Remember Cpl. Pat Tillman, the patriotic former Arizona Cardinals defensive back who walked away from a fat NFL contract to join the Army Rangers in Afghanistan? After Tillman was killed in action in 2004, the Army told his family and the country that he had died in a heroic struggle with the enemy. In fact, Tillman was accidentally killed by friendly fire from American forces. Within hours of his death, the Army went into damage-control overdrive, posting guards to keep eyewitnesses from talking, cutting off phone and Internet service to the base and even burning Tillman’s uniform before awarding him the Silver Star. His brother Kevin, who was serving as a soldier in the same unit, was kept in the dark. One fellow Ranger testified he was directly ordered to lie to Kevin about what occurred. At Waxman’s hearing, Kevin accused the military of “intentional falsehoods” and “fraud.” An internal Army probe showed that when Lt. Gen. Philip Kensinger (now retired) said at a public memorial service that Pat was killed by Taliban forces, he knew otherwise.

Kevin Tillman attributes the pack of lies to a desperate need within the Army to avoid more bad publicity after the Abu Ghraib Prison scandal. But that implies this was an isolated case. It wasn’t. I did a story last year about a California mother named Nadia McCaffrey who was told that her son, a California National Guardsman, had died in an enemy ambush. It took the Army two years to admit that in fact he was shot in the back by the very Iraqi troops he was training. Such stories have not caused more outrage because of widespread reluctance to denigrate the Army. But the instinct to “support the troops” and avoid Vietnam-era disrespect for the military has left us blind to many abuses.
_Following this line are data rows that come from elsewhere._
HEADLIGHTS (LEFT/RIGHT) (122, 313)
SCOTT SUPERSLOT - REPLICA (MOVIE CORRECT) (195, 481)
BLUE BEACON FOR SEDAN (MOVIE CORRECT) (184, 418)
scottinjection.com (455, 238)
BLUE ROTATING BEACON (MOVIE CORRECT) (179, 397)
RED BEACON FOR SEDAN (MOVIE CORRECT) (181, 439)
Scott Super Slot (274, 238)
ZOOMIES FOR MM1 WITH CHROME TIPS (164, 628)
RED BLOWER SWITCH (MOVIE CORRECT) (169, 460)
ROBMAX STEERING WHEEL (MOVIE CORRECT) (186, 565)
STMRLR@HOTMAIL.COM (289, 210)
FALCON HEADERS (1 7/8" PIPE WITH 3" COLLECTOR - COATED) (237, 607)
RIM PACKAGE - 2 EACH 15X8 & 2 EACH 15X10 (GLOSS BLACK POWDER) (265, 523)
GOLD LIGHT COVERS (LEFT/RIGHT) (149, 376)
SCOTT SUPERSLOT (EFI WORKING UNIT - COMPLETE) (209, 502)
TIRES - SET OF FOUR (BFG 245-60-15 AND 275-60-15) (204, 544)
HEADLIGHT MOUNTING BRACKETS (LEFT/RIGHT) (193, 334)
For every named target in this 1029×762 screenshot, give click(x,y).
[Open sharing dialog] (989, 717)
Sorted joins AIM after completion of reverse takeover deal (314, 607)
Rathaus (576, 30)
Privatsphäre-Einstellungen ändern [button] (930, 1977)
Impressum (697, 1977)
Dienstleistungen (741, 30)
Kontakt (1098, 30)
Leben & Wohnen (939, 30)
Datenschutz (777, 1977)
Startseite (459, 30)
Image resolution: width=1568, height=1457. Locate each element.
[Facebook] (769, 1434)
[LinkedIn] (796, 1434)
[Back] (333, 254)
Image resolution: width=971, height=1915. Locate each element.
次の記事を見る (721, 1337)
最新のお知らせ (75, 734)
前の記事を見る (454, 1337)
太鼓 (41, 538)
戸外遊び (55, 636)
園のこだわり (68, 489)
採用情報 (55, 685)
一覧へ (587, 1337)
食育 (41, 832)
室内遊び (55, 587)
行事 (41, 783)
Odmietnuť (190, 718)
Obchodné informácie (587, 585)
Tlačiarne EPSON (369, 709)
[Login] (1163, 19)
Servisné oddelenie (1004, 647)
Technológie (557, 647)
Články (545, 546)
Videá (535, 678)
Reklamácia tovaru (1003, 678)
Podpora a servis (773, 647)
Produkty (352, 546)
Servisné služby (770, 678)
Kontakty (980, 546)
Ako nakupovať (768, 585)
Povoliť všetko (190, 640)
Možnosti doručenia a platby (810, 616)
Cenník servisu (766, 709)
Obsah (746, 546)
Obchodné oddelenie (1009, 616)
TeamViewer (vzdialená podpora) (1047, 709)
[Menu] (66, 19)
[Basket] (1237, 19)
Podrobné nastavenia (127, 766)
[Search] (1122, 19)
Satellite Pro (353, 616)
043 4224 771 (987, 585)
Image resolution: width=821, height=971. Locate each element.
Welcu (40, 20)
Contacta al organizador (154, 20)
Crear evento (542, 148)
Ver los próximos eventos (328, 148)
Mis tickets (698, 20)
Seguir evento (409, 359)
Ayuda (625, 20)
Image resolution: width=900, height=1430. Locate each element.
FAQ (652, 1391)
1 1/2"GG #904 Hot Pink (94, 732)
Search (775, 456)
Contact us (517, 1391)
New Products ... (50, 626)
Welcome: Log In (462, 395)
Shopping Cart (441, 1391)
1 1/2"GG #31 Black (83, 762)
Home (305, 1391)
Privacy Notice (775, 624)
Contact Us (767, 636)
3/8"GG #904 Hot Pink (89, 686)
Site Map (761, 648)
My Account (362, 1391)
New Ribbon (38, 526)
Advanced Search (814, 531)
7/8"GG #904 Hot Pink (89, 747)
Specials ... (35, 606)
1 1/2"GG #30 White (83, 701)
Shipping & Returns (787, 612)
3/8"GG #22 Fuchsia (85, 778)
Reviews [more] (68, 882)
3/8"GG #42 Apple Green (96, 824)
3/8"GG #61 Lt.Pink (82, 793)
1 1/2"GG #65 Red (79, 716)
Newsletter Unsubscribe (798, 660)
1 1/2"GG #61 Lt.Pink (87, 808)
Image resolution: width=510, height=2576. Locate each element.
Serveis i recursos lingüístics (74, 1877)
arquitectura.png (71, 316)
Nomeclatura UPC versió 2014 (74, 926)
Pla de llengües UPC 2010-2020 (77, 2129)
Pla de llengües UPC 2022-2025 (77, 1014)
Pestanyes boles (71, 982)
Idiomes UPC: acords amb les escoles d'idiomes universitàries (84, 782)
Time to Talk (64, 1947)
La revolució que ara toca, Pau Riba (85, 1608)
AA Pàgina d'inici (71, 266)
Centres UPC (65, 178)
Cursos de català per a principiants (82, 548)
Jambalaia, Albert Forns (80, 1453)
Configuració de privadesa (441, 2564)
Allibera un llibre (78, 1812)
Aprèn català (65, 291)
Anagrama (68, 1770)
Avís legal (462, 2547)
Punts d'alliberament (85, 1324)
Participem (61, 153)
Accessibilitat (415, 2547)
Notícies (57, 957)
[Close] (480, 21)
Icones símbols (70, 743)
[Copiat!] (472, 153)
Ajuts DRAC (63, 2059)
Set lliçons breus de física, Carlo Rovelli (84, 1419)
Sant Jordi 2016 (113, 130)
The details of the Pfc. Jessica Lynch case are also still fuzzy. Lynch testified that the “story of the little girl Rambo from the hills who went down fighting” was untrue. The Army insists that pressure from politicians and the hero-hungry news media led to the phony narrative. Whatever happened, at least Waxman and his committee are on the case. And they’re determined to shed more light on the larger question of how the United States was misled into war in the first place.

We now see that getting to the bottom of this critically important bit of history will require a few subpoenas, including one issued for Secretary of State Condoleezza Rice. The result was a predictable but nonetheless comic display of hypocrisy by GOP committee members opposed to the Rice subpoena who had no problem when their chairman, Rep. Dan Burton, issued more than 1,000 subpoenas to Clinton-era officials during the 1990s. Those subpoenas, of course, were mostly about old “scandals” that did not result in 3,300 combat deaths, $1 trillion in lost treasure and a world-shaking fiasco with no end in sight. Last month, after President Bush falsely claimed that White House cooperation with Waxman’s request for information was “unprecedented” and that Karl Rove and other aides need not testify before Congress under oath, Waxman offered chapter and verse of more than a dozen Clinton White House aides testifying under oath about internal deliberations.

Truth has always been the first casualty in war, as the great reporter and author David Halberstam, who was killed in a car crash last week, reminded us. And the press—even at its most aggressive—cannot always get the real story. During the Vietnam War, Halberstam and his colleagues could only take their reporting so far. It required the efforts of people like Arkansas Sen. William Fulbright to sharpen the debate by holding important hearings. That was in the days when congressmen provided oversight of administrations from the same party. From 2001 until 2007, such oversight disappeared. Now truth and accountability are making a comeback, and not a moment too soon.